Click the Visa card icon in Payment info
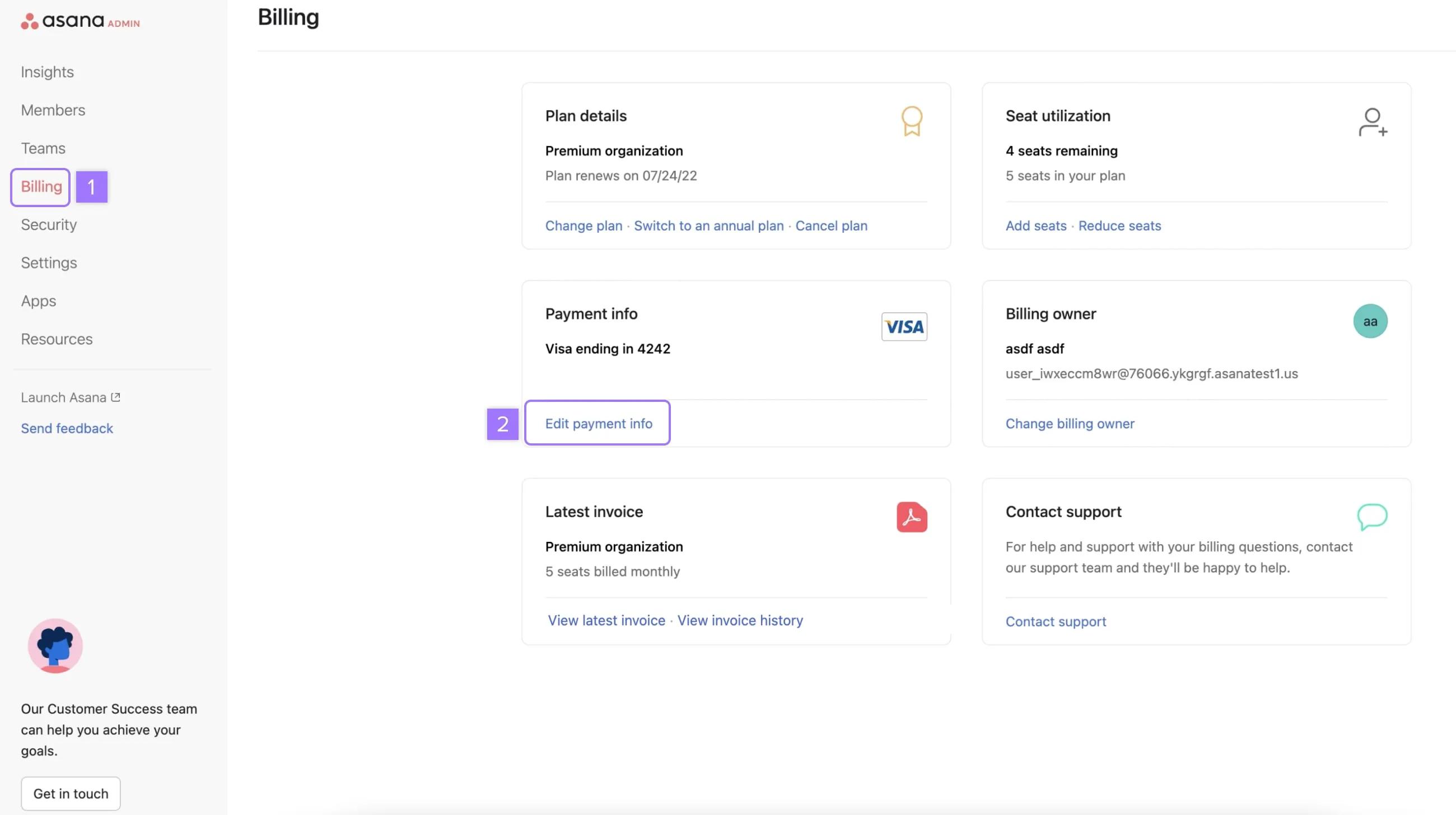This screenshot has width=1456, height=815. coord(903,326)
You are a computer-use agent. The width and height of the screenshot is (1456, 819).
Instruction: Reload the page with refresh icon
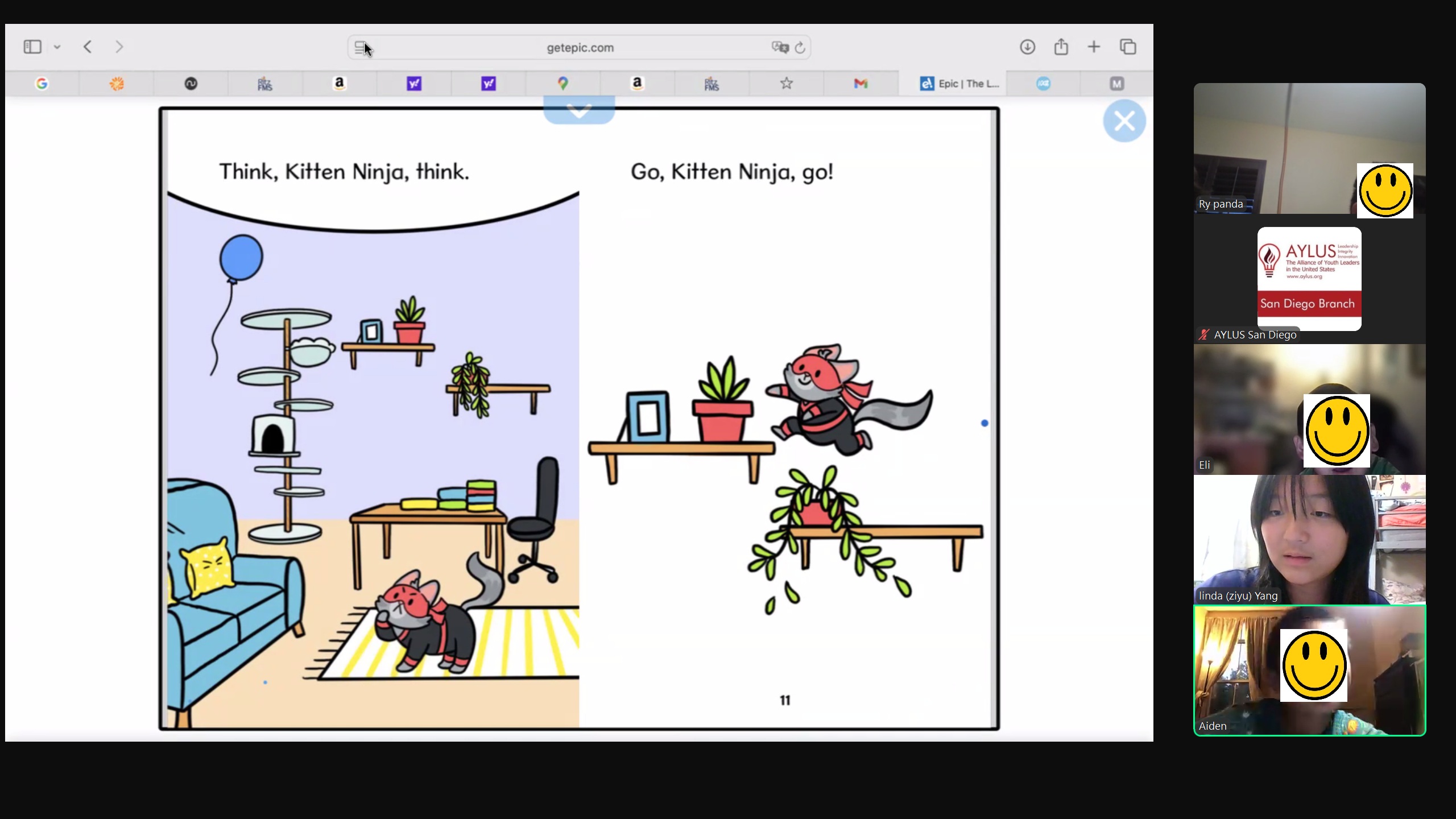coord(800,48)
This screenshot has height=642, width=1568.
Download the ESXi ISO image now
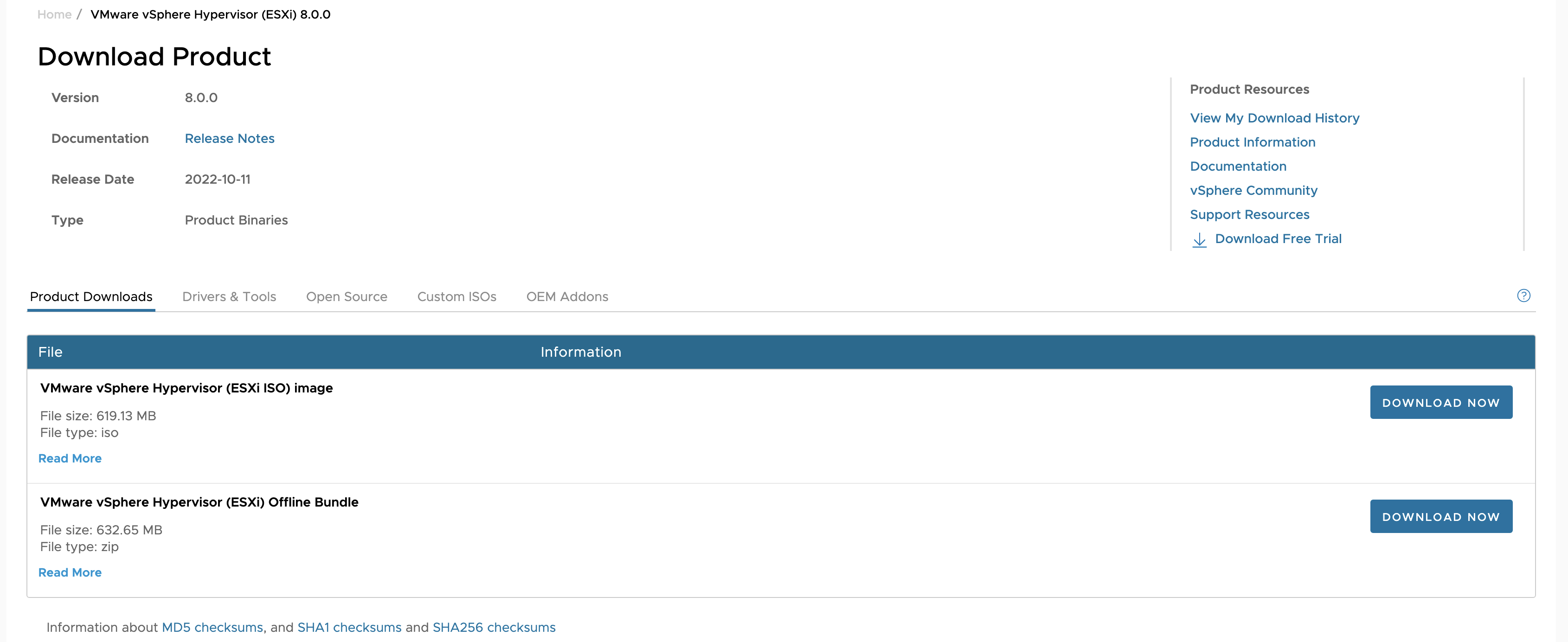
┄┄┄┄┄┄
— WORK ITEM —
Skipping the pictures, transcribe each line above exactly as it appears.

— RESULT OF THIS TASK —
Click the Visa card icon in Payment info
This screenshot has width=1456, height=815. coord(903,326)
You are a computer-use agent. The width and height of the screenshot is (1456, 819).
Instruction: Reload the page with refresh icon
coord(800,48)
This screenshot has height=642, width=1568.
Download the ESXi ISO image now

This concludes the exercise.